Trecho extraído>

------------------------------

Valor econômico, v. 18, n. 4458, 09/03/2018. Política, p. A8

 

Ação contra Lula e Dilma vai para 1ª instância

Maíra Magro

09/03/2018

 

 

O ministro do Supremo Tribunal Federal (STF) Edson Fachin determinou o desmembramento do inquérito conhecido como "quadrilhão do PT", com o envio da denúncia contra os ex-presidentes Dilma Rousseff e Luiz Inácio Lula da Silva para a Justiça Federal do Distrito Federal.

Eles são acusados de integrar o "núcleo político" de uma organização criminosa que retirava dinheiro da Petrobras.

Fachin também encaminhou as investigações referentes a Antonio Palocci, Guido Mantega e João Vaccari Neto, que constavam no mesmo inquérito, para a mesma sessão judiciária no DF.

Apenas a senadora Gleisi Hoffmann, presidente nacional do PT, e seu marido, o ex-ministro Paulo Bernardo Silva, responderão à acusação no STF, já que Gleisi tem foro privilegiado e os crimes atribuídos a Paulo Bernardo estão diretamente relacionados ao caso da senadora.

Já o ex-ministro Edinho Silva (PT-SP), atualmente prefeito de Araraquara, terá seu caso encaminhado ao Tribunal Regional Federal da 3ª Região, em São Paulo.

"Há, a meu sentir, razões suficientes para se determinar o processamento em conjunto, neste mesmo feito, tão somente dos denunciados Gleisi Helena Hoffmann e Paulo Bernardo Silva, sob pena de prejuízo à escorreita compreensão dos fatos narrados e à instrução probatória", afirmou Fachin.

Segundo o ministro, "as normas constitucionais alusivas à prerrogativa de foro devem ser interpretadas restritivamente, impondo, por essa razão, o desmembramento do processo criminal sempre que possível, mantendo-se sob a jurisdição especial, em regra e segundo as circunstâncias de cada caso, apenas as autoridades indicadas na Constituição."

------------------------------

Enunciado A>
Responda com base na reportagem sobre o inquérito do "quadrilhão do PT":
(i) Quem são os acusados de integrar o "núcleo político" da organização criminosa?
(ii) Que cargo Gleisi Hoffmann ocupa no PT?
(iii) Para qual tribunal vai o caso de Edinho Silva?
Enunciado B>
Escreva o próximo trecho da reportagem sobre o inquérito do "quadrilhão do PT", começando logo depois da última frase.
Os dados que vêm depois não têm nenhuma ligação com a reportagem.

Entradas de dados>

------------------------------

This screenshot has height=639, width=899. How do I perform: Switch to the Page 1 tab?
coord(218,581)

------------------------------

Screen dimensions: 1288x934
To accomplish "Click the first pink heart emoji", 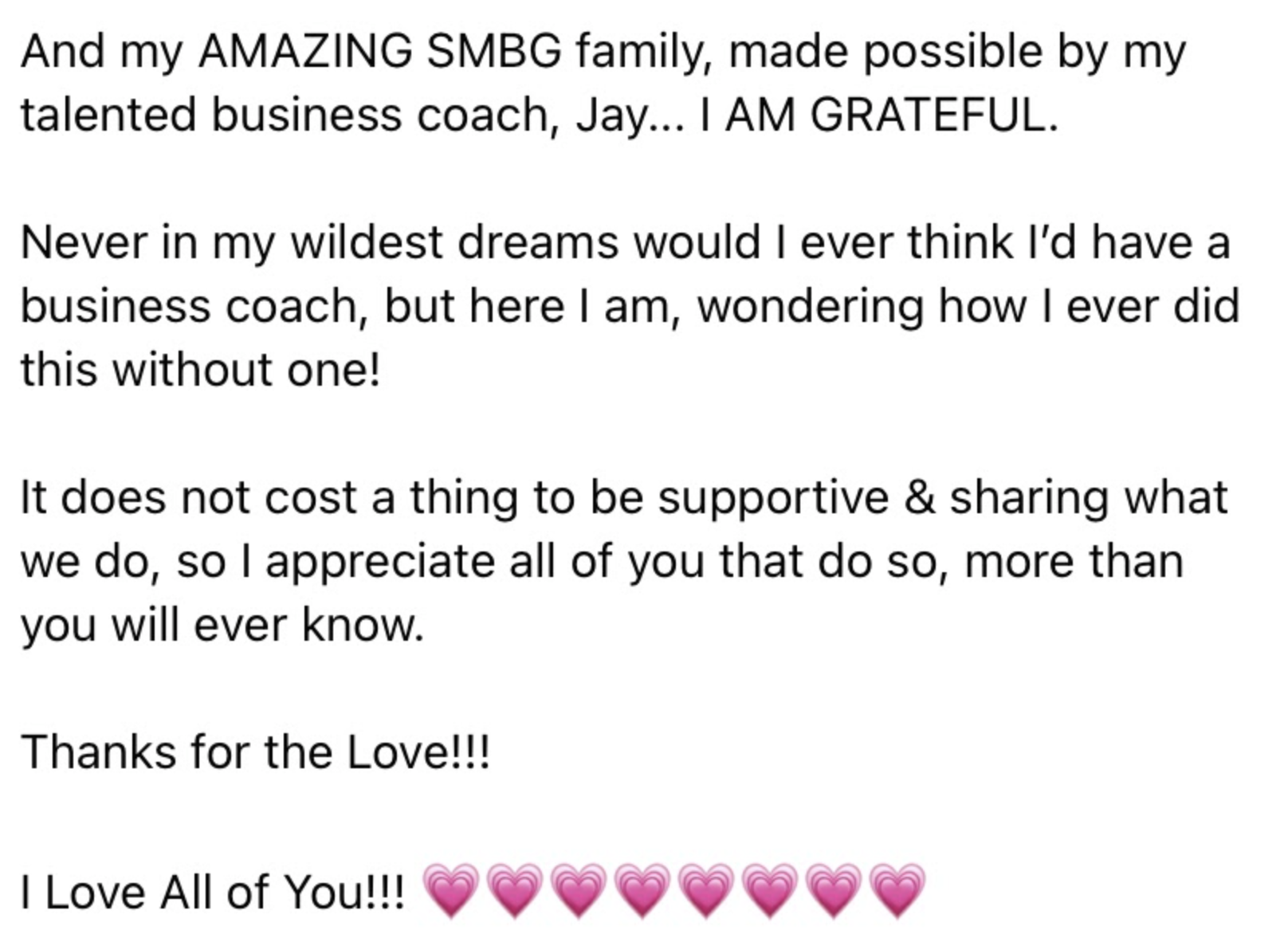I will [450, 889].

------------------------------

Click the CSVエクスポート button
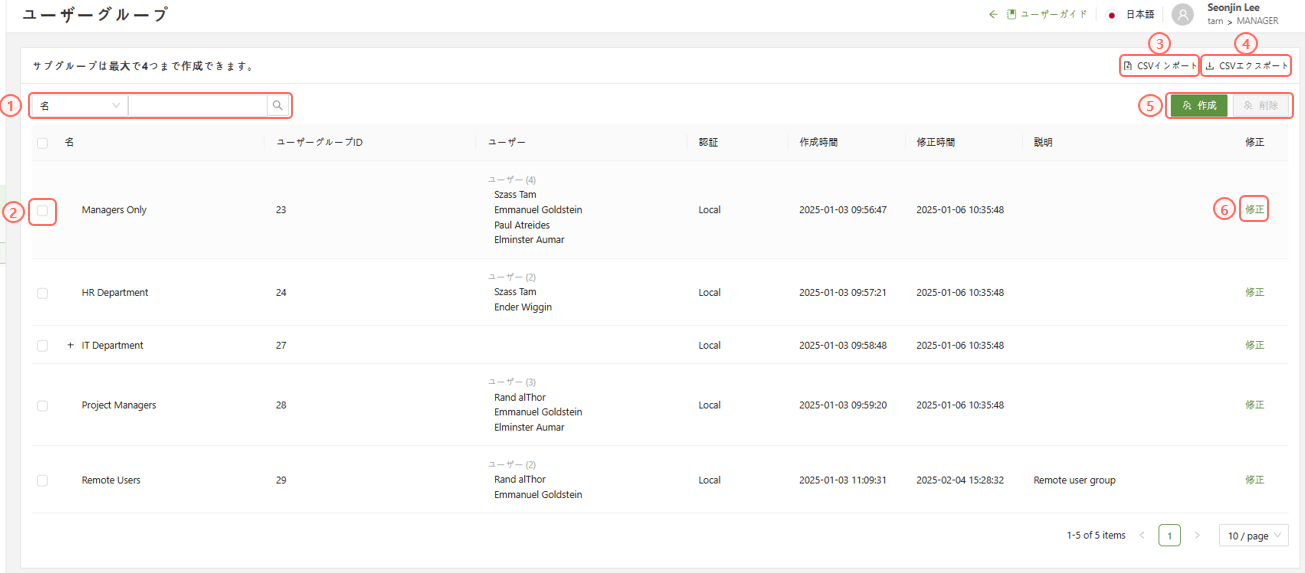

------------------------------

Resposta final A>
(i) Os ex-presidentes Dilma Rousseff e Luiz Inácio Lula da Silva.
(ii) Presidente nacional do partido.
(iii) Tribunal Regional Federal da 3ª Região, em São Paulo.

Resposta final B>
Ontem também, a presidente do Supremo, Cármen Lúcia, fez um duro discurso contra a corrupção no lançamento do prêmio Innovare, em Brasília, que premia práticas inovadoras no Judiciário, cujo tema deste ano é justamente o combate à corrupção. Cármen disse que "corrupção é crime", que "se combate e pune nos termos da lei".

"Toda forma de corrupção é uma forma de injustiça, e há de ser combatida para que a gente tenha a superação de um momento civilizatório", afirmou. "Qualquer pessoa se sente injuriada diante de situações que demonstrem práticas de corrupção", acrescentou.

A ministra ressaltou que a democracia vive da confiança dos cidadãos nas suas instituições. "E não se confia em instituição corrupta, onde as pessoas pratiquem corrupção e não haja instituições suficientemente fortes, vigorosas e comprometidas com o combate e a superação desse estado de coisas."

Cármen Lúcia falou que o Brasil "tomou o rumo de querer chegar a ser um estado ético para todos" e disse esperar que um dia a corrupção "seja apenas uma triste lembrança".

E concluiu: "A corrupção é inaceitável qualquer que seja sua forma. Corrupção é crime e, como tal, o sistema de Justiça tem o dever de combater todas as práticas que possam conduzir a ela."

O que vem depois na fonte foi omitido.